HER2-Mutant Advanced Lung Cancer: Pyrotinib After Chemotherapy
Posted: Monday, October 5, 2020
The tyrosine kinase inhibitor pyrotinib, which targets EGFR, HER2, and HER4, showed antitumor activity in patients with advanced HER2-mutant non–small cell lung cancer (NSCLC) after chemotherapy. According to Caicun Zhou, MD, of Tongji University School of Medicine, Shanghai, and colleagues, this agent also demonstrated an acceptable safety profile. A global, multicenter randomized phase III is being planned and will be underway in the near future. These findings from a multicenter, open-label, single-arm phase II trial were published in the Journal of Clinical Oncology.

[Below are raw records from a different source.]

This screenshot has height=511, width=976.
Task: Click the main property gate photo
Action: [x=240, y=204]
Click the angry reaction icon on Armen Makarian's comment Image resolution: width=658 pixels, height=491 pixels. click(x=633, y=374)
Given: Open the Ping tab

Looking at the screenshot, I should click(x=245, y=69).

“Patients with HER2 mutation account for 1% to 4% of patients with lung adenocarcinoma. Currently, [the] standard of care for patients with advanced HER2-mutant lung cancer is chemotherapy,” the investigators commented.
A total of 60 patients with stage IIIB or IV HER2-mutant NSCLC who had previously received at least 2 lines of platinum-based chemotherapy were enrolled. These patients received oral pyrotinib monotherapy (400 mg/day) throughout 21-day cycles until disease progression, unacceptable toxicity, withdrawal of consent, or investigator decision.

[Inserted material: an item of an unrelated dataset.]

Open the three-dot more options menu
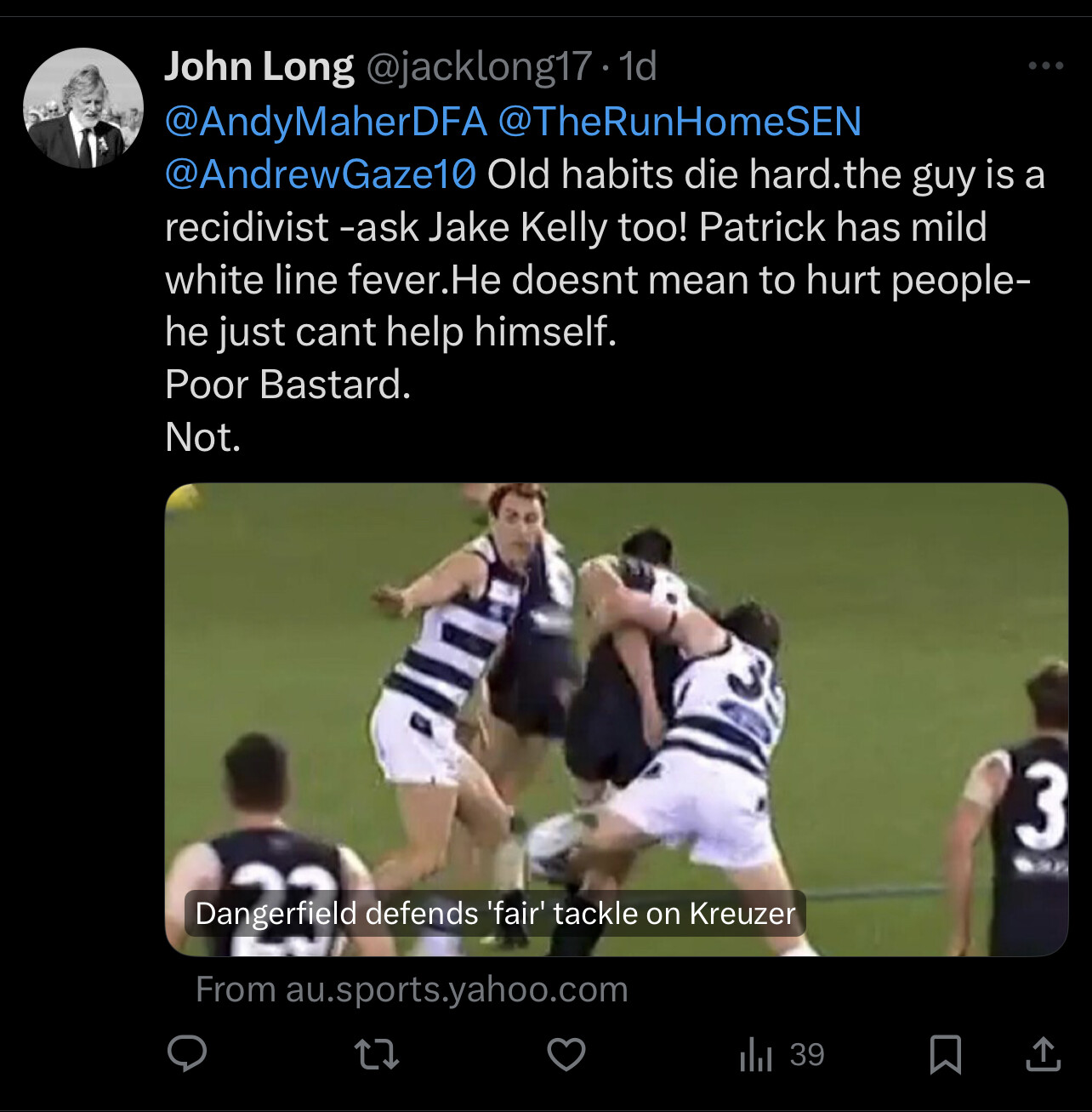This screenshot has width=1092, height=1112. pyautogui.click(x=1045, y=66)
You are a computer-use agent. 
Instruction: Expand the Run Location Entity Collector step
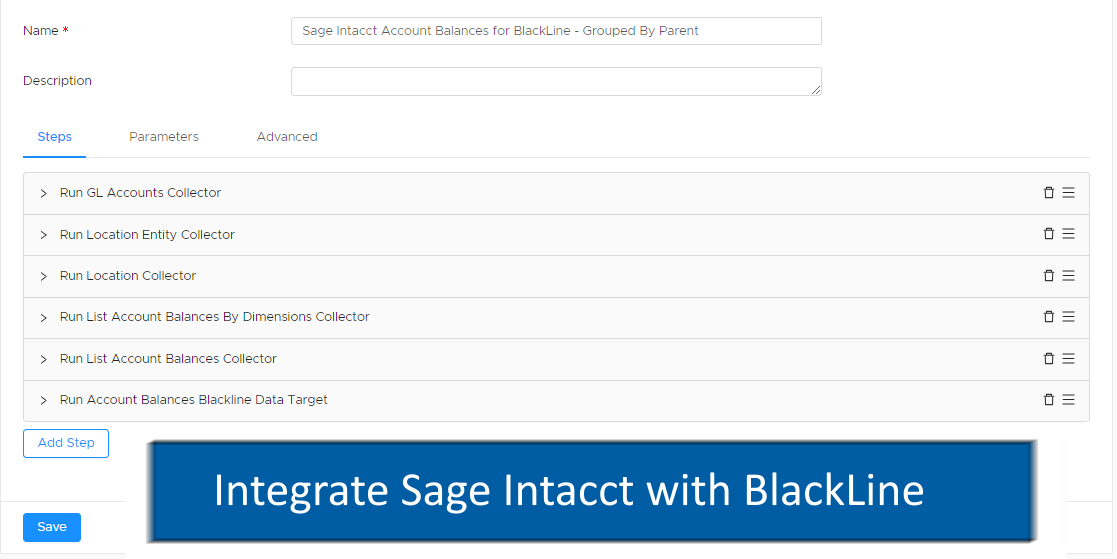click(43, 235)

At the median follow-up of 11.7 months, the independent review committee–assessed objective response rate was 30%, all partial responses. The median duration of both the time to response and progression-free survival was 6.9 months. The median overall survival was 14.4 months.

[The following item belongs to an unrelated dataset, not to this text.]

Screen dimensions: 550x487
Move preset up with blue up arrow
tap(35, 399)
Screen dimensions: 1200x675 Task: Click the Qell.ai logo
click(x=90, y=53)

Treatment-related adverse events at grade 3 or higher were observed in 28.3% of patients, with diarrhea being the most common (20%). Two patients had serious adverse effects, leading one patient to discontinue treatment. Three patients died due to adverse events, but no deaths occurred directly due to pyrotinib monotherapy.
Disclosure: For full disclosures of the study authors, see ascopubs.org.